DOCUMENT TEXT

......

# Anyone want my Chinese Algae Eaters?



## jbrianchamberlin (Aug 31, 2009)

I bought two small Chinese Algae eaters from the idiots at Petco. They're doing really well but I've read they get aggresive when they get older and I'm not looking forward to that. So, I'm thinking they need to go. I'm in the Baltimore area.


----------



## WhiteGloveAquatics (Sep 3, 2009)

Take em back, or post a craigslist ad, shipping em isnt worth it.

I am trying to find siamese algae eaters not chinese.


----------



## jbrianchamberlin (Aug 31, 2009)

That's why I was saying I'm in the Baltimore area... in case anyone local wanted them. There's a local fish store down my street. I can always ask them. Maybe they'll give me something in trade.


----------



## WhiteGloveAquatics (Sep 3, 2009)

That used to be the common thing for LFS's to do, however these days I think they can care less.

I used to be in the baltimore area when I was in the service, lived in calvert co. town of huntingtown. Sorry for the info the store didnt give you when you bought them.

......

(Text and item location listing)
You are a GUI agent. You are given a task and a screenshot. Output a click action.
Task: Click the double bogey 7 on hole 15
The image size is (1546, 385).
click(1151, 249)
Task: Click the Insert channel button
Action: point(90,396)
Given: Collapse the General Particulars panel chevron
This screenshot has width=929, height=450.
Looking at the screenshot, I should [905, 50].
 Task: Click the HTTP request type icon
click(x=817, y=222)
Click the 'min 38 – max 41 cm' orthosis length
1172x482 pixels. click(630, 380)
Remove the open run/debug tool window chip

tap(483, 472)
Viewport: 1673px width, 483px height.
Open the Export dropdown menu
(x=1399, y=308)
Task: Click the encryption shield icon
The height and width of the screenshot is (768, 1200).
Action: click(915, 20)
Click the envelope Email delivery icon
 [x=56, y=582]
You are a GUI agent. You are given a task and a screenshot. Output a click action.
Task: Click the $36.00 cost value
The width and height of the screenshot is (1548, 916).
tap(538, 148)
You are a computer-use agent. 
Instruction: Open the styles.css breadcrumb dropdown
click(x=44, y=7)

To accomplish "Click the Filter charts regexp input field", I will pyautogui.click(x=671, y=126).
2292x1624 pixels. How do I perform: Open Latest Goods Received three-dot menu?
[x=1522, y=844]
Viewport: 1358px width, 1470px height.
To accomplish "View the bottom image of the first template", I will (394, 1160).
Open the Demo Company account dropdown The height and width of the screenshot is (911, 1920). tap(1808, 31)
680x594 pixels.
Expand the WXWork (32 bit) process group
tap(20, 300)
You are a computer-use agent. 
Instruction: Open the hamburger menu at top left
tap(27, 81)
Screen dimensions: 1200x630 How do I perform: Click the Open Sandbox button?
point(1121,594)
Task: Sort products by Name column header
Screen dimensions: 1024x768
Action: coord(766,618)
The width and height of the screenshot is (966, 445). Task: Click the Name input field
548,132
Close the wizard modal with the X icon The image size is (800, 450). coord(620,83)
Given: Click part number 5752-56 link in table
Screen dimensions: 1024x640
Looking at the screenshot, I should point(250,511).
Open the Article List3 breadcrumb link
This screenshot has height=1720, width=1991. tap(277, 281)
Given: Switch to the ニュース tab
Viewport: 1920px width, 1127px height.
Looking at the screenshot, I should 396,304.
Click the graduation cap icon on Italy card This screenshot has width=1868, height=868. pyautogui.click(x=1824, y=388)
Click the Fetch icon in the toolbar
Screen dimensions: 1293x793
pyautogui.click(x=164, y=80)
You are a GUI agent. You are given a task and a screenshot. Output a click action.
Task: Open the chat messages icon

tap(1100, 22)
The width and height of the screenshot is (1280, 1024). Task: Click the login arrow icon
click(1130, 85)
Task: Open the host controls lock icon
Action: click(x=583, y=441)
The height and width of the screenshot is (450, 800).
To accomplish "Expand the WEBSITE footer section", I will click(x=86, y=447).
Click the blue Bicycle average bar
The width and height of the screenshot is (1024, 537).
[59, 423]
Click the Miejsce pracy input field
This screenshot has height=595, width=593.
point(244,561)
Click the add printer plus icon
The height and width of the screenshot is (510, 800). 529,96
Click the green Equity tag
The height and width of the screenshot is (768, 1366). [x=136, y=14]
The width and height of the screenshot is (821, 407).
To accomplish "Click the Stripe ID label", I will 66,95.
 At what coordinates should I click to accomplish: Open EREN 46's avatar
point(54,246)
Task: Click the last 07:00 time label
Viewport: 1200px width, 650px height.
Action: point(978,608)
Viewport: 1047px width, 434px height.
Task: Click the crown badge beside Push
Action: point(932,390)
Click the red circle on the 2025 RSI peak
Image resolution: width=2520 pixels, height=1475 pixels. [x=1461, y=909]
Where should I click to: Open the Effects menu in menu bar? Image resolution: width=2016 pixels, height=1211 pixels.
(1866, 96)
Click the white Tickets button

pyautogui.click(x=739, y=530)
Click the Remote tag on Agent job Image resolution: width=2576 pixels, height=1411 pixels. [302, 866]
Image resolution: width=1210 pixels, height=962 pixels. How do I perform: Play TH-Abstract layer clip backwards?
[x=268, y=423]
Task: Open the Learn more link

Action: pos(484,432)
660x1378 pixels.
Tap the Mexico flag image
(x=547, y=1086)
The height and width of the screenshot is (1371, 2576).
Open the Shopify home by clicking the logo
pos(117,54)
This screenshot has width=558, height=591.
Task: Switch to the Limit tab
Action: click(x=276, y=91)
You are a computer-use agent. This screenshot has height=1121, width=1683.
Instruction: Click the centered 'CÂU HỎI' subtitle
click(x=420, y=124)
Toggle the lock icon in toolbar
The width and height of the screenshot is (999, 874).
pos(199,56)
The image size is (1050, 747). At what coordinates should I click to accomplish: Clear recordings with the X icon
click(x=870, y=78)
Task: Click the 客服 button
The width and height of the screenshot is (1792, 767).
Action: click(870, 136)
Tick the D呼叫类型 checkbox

......

EXERCISE SET
[1] In the algae eater thread, transcribe the stretch from "That's why I" through "you bought them.".
[2] Check each statement against the algae eater thread and say yes or no for each, quoting the words that settle it: (a) The first poster bought the fish at Petco. (b) WhiteGloveAquatics advises shipping the fish. (c) WhiteGloveAquatics is looking for Chinese algae eaters.

TASK RESULTS
[1]
That's why I was saying I'm in the Baltimore area... in case anyone local wanted them. There's a local fish store down my street. I can always ask them. Maybe they'll give me something in trade.


----------



## WhiteGloveAquatics (Sep 3, 2009)

That used to be the common thing for LFS's to do, however these days I think they can care less.

I used to be in the baltimore area when I was in the service, lived in calvert co. town of huntingtown. Sorry for the info the store didnt give you when you bought them.

[2]
(a) Yes: "I bought two small Chinese Algae eaters from the idiots at Petco."
(b) No: "shipping em isnt worth it."
(c) No: "I am trying to find siamese algae eaters not chinese."